*What the task asks*. Where the string "element" appears in a line of the material below, copy that line.

Data records below:

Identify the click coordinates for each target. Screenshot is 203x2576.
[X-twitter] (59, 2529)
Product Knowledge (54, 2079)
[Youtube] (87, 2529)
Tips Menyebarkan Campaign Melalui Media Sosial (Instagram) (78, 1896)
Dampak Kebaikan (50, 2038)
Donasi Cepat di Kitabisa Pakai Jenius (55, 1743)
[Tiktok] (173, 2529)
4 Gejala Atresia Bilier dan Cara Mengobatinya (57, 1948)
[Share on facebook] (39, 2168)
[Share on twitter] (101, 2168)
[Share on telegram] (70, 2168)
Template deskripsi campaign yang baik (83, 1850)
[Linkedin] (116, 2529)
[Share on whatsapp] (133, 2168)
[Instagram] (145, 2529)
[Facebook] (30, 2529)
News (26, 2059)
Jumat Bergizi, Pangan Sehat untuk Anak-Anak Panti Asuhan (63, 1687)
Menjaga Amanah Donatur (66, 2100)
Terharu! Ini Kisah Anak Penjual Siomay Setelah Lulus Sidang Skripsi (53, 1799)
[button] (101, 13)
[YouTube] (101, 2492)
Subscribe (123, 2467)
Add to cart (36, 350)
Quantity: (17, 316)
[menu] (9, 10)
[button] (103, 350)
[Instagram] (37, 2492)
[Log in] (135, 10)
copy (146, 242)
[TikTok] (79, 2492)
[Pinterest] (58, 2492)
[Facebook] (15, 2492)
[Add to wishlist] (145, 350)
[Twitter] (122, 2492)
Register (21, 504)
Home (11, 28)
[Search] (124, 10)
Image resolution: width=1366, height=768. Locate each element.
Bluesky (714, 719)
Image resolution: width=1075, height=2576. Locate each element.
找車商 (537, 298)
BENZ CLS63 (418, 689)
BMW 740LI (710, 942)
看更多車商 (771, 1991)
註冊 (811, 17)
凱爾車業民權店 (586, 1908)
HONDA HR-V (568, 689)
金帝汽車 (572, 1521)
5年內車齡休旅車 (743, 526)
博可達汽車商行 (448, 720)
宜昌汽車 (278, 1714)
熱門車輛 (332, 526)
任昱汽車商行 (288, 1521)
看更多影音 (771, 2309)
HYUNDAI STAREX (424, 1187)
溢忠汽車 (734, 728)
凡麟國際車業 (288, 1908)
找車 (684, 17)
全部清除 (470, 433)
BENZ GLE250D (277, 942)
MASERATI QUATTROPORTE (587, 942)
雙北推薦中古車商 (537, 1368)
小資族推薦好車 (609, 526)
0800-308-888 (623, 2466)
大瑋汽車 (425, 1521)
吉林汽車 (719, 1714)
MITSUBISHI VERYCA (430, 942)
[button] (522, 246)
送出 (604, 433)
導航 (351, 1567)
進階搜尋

End of Data records.

*Problem solution*.
Image resolution: width=1366, height=768. Locate each element.
Image resolution: width=1075, height=2576. Locate each element.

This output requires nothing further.